Kravitz’s biggest event of the year — the Goodwill Auction — has been postponed but the restaurant already bought supplies for the banquet. That loss of cash flow can hurt a small business.

“I’ve been at this a while, and we want to be able to zig and zag and change with the business as you need,” Kravitz said.

Kravitz bought 5,000 pounds of corned beef and is holding it in a trailer outside the store, just waiting for St. Patrick’s Day. Carryout has been 60% to 65% of its business.

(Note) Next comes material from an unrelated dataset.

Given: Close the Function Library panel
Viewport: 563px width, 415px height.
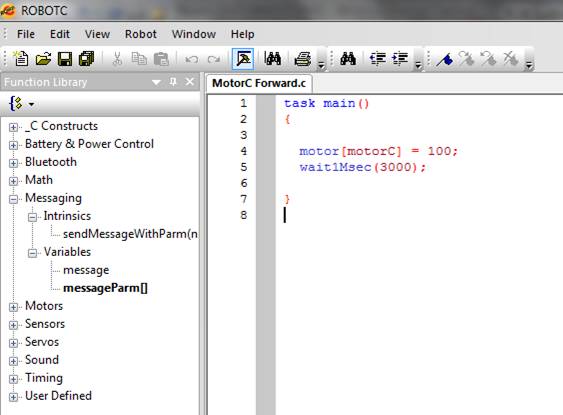Looking at the screenshot, I should click(x=190, y=82).
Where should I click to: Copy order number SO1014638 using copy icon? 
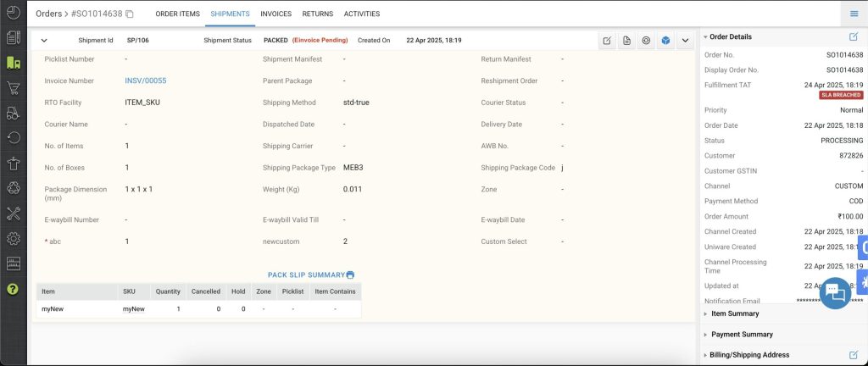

Kravitz has come up with the Reuben Rescue in response to the coronavirus threat. You can take home sandwiches to grill yourself and if you’re afraid of crowds, Kravitz will also have an express food truck outside.

“If you’re uncomfortable being in the restaurant, let’s get you outside where you’re more comfortable and still go on celebrating the holiday,” Kravitz said.

At Blue Wolf Tavern in Boardman, Joe Rzonsa hadn’t noticed much of an impact until lunch Thursday.

“Was ticked down just a little bit but at the same time, we had a significant increase in carryouts and deliveries,” he said.

Rzonsa opened the Blue Wolf in Struthers four weeks before the September 11 terrorist attacks. He said the three weeks that followed were the hardest three weeks in business.

“This weekend is going to be a great indicator of what people are thinking they’re going to do,” Rzonsa said.

He will be careful with his budgeting as he sees the response to coronavirus.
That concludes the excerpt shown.